Duelo de titanes Benjamin Ford es un veterano de guerra aislado del mundo; en su cabaña perdida en el bosque, cocina y escucha “Don’t take your guns to town”, de Johnny Cash, mientras se sienta a leer. En tanto en Belgrado, Emil Kovac es un serbio que se salvó de milagro tras ser ejecutado por un pelotón de la OTAN, en 1995. Casi veinte años después, Kovac (Travolta) reconoce a Ford (De Niro) en un archivo confidencial, y en cuestión de minutos ya está en los Apalaches, acechándolo; pocos minutos después, está en su cabaña, escuchando el disco de Johnny y brindando con alcohol serbio. La caza empieza como amistad, De Niro juega a ser la víctima del psicópata que compuso en Cabo de Miedo y este desdoblamiento, con un Travolta forzado pero noble en su composición, resulta un augurio de tono teatral, una delicia tête à tête del Actor’s Studio.
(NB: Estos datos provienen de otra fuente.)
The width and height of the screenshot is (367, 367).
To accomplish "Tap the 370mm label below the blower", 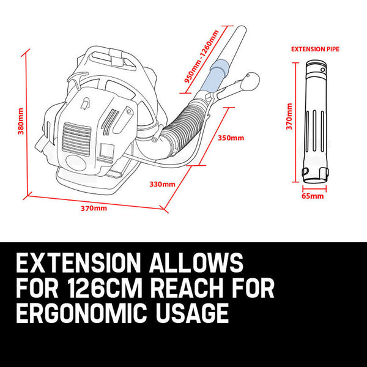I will pyautogui.click(x=94, y=209).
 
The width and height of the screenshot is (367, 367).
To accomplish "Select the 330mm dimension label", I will pyautogui.click(x=162, y=184).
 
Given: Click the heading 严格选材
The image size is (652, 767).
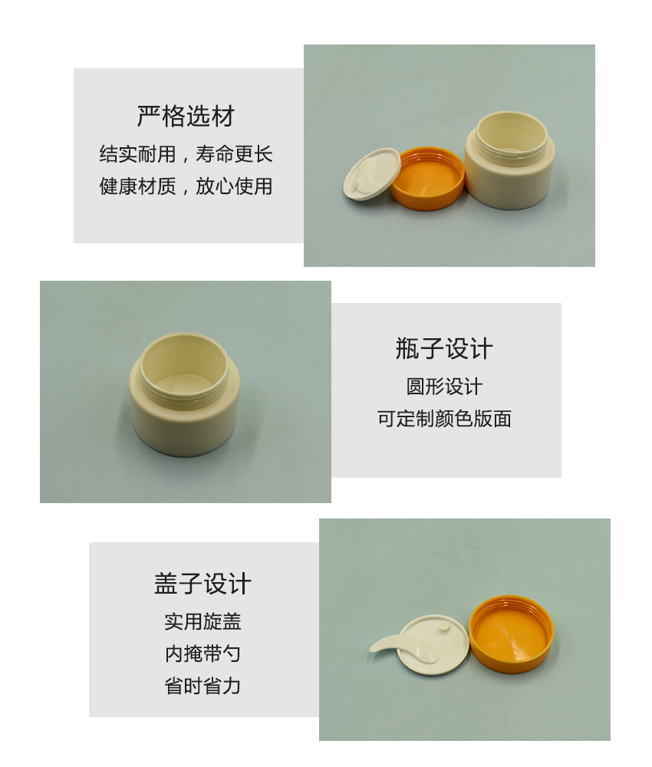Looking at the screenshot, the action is point(186,117).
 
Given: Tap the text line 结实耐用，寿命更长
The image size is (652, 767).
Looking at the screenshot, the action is point(186,154).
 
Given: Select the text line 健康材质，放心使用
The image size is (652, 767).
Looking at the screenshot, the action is point(186,186).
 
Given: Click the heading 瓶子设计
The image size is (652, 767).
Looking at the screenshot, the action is point(443,349).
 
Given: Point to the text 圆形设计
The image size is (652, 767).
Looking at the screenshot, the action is point(444,387).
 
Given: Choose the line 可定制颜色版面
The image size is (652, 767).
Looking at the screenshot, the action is point(444,419).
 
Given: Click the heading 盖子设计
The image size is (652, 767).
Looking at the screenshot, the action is point(203,584).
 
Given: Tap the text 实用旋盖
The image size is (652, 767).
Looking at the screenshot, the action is point(203,621).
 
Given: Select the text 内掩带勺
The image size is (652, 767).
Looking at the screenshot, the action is point(203,653).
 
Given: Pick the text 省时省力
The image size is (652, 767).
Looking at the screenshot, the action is point(203,686).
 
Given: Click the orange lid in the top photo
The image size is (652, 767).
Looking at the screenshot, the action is point(428,179).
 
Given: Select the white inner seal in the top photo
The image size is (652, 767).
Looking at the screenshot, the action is point(371,174).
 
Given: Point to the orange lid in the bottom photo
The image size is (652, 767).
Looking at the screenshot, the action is point(511,634).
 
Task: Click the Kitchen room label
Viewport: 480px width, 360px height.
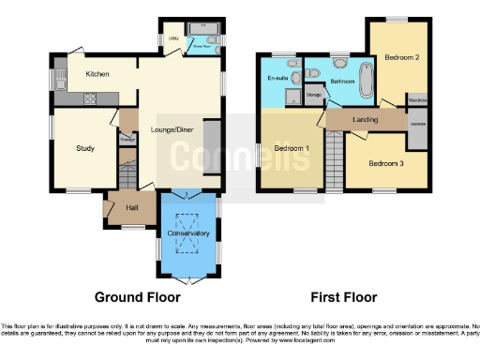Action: coord(98,74)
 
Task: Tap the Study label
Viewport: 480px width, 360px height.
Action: coord(85,147)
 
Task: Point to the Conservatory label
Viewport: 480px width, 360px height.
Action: coord(188,232)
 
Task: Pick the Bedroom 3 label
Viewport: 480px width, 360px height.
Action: coord(385,163)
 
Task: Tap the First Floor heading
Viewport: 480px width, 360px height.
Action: coord(341,297)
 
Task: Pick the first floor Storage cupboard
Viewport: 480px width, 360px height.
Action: coord(313,95)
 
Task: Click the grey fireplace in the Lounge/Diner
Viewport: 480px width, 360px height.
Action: coord(212,144)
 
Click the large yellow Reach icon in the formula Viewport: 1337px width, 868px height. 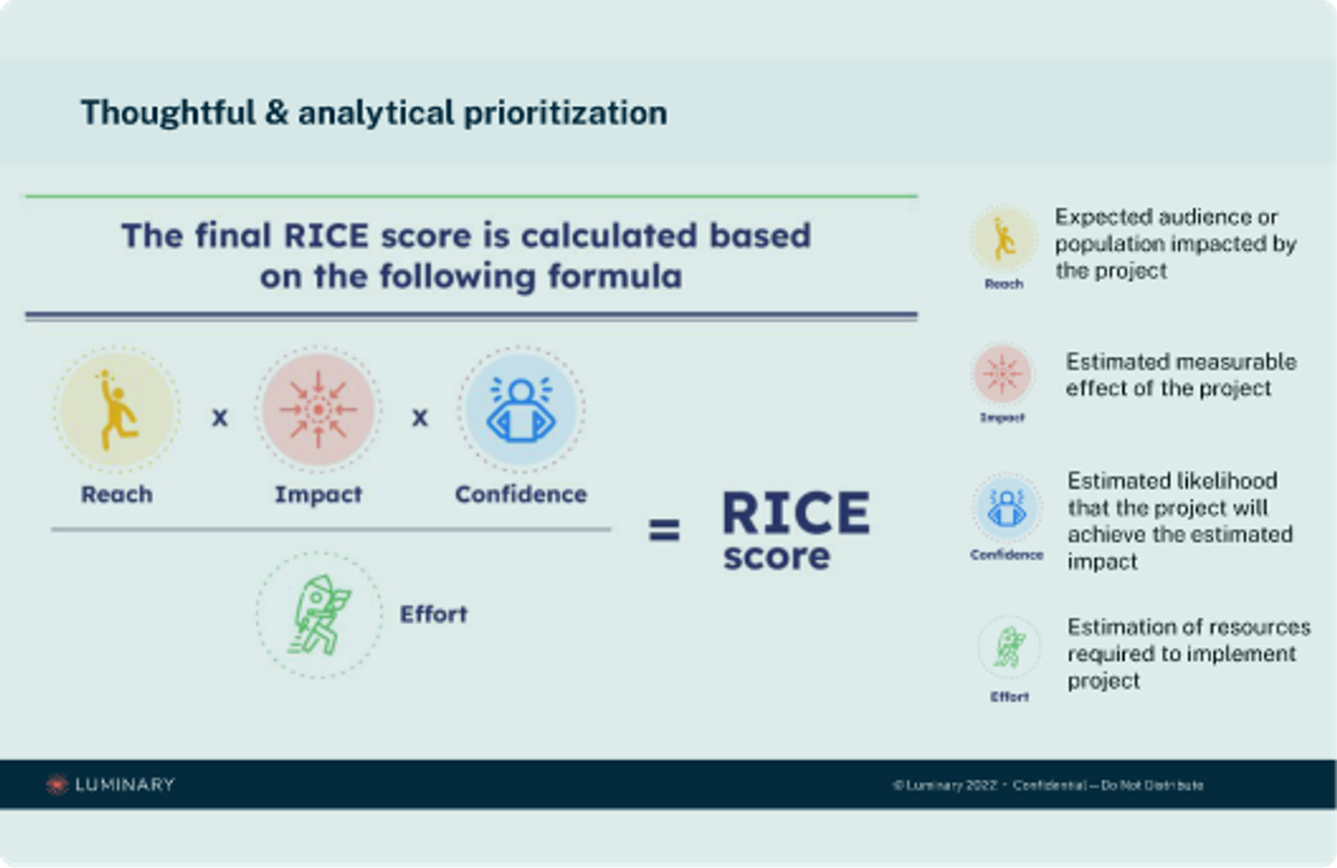117,410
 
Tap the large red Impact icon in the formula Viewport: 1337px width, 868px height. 318,409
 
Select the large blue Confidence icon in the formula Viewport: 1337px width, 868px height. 521,409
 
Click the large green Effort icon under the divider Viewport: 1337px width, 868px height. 319,614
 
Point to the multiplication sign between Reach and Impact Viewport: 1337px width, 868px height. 219,417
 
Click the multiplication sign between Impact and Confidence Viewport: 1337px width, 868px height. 420,417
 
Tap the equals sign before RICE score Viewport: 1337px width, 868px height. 664,530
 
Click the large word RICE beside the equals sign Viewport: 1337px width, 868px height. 795,513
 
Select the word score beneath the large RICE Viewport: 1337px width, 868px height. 776,557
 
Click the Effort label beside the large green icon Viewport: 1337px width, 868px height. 433,614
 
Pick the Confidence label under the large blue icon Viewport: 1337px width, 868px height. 521,495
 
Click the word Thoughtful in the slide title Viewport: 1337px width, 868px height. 168,113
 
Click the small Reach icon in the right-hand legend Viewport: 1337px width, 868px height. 1004,239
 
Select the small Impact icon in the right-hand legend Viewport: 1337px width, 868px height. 1003,373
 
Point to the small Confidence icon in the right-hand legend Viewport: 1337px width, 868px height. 1007,509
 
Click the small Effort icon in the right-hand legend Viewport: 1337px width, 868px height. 1009,648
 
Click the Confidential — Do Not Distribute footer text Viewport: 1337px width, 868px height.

El problema es pasar a la acción, hacer un infierno del “mano a mano”. Porque cuando la temporada de caza empieza y Kovac juega al gato y el ratón con Ford, el resto se torna obvio y las escenas de acción, inverosímiles. Todo el trabajo de Mark Johnson (poco prolífico director de Ghost Rider y Daredevil, dos adaptaciones de cómics) consiste en disparar situaciones entre Travolta y De Niro, que parecen disfrutar del rol y esa entrega es un paliativo para este film sin rumbo. La trama está puntuada por el tema de Cash y, sobre todo, por un chiste que Ford nunca acaba de contar; hasta que el film llega al final y su remate es un enorme moño. Sólo Kovac no lo entiende. Pero claro, él no es norteamericano.